July 01, 2022
I started my career in 1989 on a graduate programme run by a large, well-known airline. One day on the programme, as part of a discussion with my fellow graduates about our respective partners and what they did, I made a passing remark about my boyfriend. Later that day, I was taken aside by the programme manager and told that I should keep the fact that I was gay under wraps. He said that if that became known about me, I wouldn’t progress in the business the way someone on my programme was “supposed to”.
His message was that gay people weren’t ‘acceptable’ within the corporate hierarchy. Note that said airline was famous for the high proportion of gay men in its cabin crew population but the suggestion was that senior, ‘serious’ parts of the business needed to be entirely straight, at least by appearance.
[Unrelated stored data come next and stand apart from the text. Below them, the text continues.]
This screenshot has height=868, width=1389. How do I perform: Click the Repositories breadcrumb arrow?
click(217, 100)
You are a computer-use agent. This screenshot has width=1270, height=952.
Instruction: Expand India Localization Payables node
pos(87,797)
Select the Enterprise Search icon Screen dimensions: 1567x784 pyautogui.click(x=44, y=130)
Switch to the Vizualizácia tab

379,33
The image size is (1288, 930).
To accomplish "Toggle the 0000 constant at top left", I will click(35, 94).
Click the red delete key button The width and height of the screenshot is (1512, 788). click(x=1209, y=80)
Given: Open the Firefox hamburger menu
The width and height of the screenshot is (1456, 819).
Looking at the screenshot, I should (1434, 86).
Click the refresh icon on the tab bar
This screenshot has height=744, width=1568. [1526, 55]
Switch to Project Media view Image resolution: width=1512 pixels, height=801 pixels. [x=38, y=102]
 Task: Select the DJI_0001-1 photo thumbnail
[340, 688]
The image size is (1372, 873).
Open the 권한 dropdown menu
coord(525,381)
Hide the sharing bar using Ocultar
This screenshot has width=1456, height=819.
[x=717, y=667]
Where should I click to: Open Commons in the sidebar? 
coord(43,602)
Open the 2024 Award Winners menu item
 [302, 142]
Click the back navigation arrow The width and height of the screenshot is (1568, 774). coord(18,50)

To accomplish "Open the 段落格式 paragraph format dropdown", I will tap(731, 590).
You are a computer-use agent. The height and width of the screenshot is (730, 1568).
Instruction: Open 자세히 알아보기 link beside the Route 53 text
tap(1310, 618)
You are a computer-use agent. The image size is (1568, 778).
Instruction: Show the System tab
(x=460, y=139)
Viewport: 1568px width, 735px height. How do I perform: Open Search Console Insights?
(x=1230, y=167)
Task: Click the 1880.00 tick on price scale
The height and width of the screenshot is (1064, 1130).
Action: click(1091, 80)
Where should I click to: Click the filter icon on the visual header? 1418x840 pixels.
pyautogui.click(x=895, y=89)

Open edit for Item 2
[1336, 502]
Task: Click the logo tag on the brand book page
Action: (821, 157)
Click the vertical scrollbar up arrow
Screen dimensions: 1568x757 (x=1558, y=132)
I’m not, by the way, suggesting that this was official company policy but the person responsible for nurturing the next generation of the business’ leadership perceived it to be the case strongly enough to warn me to stay closeted. Which is not a good look.
One of the reasons I’ve been reflecting on that incident recently is that I was just promoted to a new role, which by my reckoning makes me the most senior out member of the LGBTQ+ community in the UK business. It’s not the first time that’s been the case in my career, but it’s the first time I’ve been this in such a large organisation, and it’s given me to think about the road from the airline to here.